### OBJECTIVE
Please rewrite the stretch from "As for the actual" through "lacked a shower." in the passage on the school locker-room lawsuit, substituting "booths" for "stalls".

As for the actual transgender boy going to school in the district, the “harm” suffered by other boys in the locker room was somewhat less than compelling.

Although privacy stalls were available in the bathrooms, these were insufficient to alleviate the cisgender boys’ fear of exposing themselves to Student A, because the stalls had gaps through which “partially unclothed bodies” could “inadvertently” be seen. And an available single-user bathroom was often inconvenient or was considered inferior because it lacked a shower.

As a parent of three teenagers myself, I can promise you that the last time any American kid showered after gym class was in 1988. They have about eight minutes to change and get back to math class, and anyway they’re perfectly happy to spray themselves with Axe and wallow in their own filth for hours on end.

But the Bigots had grievance theater to act out, and they weren’t wavering from the script. After they failed to bully the school out of adopting a plan to keep all students safe from Junior Bigot and his pals, the parents teamed up with anti-trans and anti-sex-ed groups to sue the school district, the state of Oregon, and the federal Department of Education alleging all manner of violations of their state and constitutional rights.

### LISTED ENTRIES

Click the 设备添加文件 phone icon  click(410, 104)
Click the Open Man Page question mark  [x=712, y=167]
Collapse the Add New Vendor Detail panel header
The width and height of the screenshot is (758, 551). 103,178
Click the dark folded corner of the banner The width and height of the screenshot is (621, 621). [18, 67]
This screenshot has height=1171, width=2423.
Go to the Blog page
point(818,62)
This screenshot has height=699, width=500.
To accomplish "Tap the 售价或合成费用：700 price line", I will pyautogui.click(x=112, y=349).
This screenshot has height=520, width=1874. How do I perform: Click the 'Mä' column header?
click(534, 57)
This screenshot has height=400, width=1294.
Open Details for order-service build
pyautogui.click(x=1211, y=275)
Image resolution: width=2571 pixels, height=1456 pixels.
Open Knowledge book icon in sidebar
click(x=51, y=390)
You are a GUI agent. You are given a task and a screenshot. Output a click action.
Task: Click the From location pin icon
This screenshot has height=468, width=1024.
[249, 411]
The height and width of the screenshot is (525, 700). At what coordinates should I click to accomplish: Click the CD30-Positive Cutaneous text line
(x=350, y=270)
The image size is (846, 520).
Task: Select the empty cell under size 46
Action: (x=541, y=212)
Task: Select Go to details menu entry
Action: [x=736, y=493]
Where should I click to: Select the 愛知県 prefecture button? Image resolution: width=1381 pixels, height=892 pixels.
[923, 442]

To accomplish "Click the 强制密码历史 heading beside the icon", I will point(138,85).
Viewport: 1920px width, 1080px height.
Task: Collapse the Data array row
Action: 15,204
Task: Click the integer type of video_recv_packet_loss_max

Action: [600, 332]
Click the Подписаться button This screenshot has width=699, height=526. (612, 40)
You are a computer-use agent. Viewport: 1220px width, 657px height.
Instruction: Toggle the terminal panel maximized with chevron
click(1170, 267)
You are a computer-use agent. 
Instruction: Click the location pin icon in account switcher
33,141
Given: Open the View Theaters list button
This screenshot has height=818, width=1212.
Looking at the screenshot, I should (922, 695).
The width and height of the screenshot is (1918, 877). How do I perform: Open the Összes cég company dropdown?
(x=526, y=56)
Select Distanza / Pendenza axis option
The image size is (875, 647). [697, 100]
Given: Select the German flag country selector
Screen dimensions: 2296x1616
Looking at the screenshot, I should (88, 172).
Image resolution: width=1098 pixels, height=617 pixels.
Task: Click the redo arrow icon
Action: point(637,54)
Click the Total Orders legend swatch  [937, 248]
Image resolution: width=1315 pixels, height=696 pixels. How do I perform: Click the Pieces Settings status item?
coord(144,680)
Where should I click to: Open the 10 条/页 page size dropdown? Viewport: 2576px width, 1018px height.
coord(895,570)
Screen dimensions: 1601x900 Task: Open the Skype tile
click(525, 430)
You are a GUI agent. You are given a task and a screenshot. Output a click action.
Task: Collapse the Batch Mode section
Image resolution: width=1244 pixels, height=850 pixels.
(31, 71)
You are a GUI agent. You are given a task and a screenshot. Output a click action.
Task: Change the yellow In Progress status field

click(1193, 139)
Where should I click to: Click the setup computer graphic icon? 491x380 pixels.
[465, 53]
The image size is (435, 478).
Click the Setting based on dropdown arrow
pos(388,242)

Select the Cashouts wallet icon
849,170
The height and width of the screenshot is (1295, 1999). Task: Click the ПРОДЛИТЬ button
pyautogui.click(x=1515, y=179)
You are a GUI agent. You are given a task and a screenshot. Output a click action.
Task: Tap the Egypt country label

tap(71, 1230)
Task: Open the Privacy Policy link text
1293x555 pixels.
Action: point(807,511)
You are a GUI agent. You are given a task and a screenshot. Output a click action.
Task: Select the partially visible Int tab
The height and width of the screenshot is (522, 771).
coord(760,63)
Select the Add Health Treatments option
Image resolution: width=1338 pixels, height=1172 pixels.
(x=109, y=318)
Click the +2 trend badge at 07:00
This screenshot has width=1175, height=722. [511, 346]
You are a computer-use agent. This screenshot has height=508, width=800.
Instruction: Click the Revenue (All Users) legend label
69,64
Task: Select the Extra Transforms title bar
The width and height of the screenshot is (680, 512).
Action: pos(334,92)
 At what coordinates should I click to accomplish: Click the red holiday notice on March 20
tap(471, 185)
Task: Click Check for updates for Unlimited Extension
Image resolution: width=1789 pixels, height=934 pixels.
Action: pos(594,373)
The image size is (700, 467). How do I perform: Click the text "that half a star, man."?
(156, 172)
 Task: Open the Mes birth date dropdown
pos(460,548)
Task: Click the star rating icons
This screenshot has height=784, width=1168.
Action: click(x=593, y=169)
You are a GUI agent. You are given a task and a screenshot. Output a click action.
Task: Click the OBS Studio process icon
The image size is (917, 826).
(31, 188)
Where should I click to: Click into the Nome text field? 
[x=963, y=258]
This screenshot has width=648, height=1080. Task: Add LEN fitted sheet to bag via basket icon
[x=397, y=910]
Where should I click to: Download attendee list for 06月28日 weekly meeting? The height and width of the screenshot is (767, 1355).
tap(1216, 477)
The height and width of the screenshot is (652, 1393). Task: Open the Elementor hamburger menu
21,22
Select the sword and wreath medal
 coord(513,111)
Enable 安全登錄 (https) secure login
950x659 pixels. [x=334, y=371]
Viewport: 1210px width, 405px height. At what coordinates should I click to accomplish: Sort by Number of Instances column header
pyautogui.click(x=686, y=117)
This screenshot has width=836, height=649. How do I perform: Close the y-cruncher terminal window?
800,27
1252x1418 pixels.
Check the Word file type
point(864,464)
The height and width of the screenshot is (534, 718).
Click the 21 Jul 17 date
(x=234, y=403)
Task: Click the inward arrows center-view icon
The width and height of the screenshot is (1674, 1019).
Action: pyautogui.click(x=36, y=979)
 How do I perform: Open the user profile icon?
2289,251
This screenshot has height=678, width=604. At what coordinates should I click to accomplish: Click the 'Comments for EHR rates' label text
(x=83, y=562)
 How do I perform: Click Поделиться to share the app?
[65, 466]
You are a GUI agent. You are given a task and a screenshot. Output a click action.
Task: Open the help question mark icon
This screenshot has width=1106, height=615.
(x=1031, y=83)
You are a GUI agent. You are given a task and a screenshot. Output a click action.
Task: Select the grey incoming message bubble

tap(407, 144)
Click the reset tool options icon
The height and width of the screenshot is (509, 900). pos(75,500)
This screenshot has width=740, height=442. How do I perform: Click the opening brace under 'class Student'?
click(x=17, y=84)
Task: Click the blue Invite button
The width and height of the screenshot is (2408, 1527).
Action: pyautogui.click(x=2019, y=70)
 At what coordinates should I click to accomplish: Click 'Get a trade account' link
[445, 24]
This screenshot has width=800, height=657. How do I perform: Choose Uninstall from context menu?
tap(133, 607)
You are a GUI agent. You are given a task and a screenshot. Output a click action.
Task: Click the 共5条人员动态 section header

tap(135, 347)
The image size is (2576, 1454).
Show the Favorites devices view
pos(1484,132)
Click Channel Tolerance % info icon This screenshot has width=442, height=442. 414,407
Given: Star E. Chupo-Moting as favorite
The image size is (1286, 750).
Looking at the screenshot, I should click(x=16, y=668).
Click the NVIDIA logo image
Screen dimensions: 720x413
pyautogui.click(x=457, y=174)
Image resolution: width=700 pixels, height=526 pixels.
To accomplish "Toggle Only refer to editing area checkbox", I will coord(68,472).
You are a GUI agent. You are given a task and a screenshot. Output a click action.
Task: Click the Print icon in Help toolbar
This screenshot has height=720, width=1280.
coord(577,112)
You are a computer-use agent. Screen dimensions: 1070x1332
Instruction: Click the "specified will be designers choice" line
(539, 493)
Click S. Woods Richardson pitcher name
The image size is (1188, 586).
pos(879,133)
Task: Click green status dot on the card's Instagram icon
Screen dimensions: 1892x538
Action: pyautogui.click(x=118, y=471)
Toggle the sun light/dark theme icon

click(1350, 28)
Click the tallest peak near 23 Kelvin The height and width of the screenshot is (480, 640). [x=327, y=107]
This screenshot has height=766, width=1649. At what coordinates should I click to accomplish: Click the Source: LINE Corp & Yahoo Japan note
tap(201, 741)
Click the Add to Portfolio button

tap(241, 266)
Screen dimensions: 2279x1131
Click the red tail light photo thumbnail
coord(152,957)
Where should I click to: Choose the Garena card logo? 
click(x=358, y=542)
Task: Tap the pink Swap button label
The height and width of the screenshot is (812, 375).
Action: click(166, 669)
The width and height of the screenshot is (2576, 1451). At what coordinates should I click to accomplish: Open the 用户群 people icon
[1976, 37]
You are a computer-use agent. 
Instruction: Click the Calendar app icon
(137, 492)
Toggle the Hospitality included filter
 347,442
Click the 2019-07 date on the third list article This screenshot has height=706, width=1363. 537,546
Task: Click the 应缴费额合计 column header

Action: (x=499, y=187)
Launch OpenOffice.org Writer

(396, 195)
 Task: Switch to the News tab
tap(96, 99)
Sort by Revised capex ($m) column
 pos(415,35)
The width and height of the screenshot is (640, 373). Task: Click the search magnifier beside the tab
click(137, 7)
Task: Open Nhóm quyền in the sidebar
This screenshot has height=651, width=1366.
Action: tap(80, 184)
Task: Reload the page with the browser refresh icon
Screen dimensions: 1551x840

### SOLUTION TO THE EXERCISE
As for the actual transgender boy going to school in the district, the “harm” suffered by other boys in the locker room was somewhat less than compelling.

Although privacy booths were available in the bathrooms, these were insufficient to alleviate the cisgender boys’ fear of exposing themselves to Student A, because the booths had gaps through which “partially unclothed bodies” could “inadvertently” be seen. And an available single-user bathroom was often inconvenient or was considered inferior because it lacked a shower.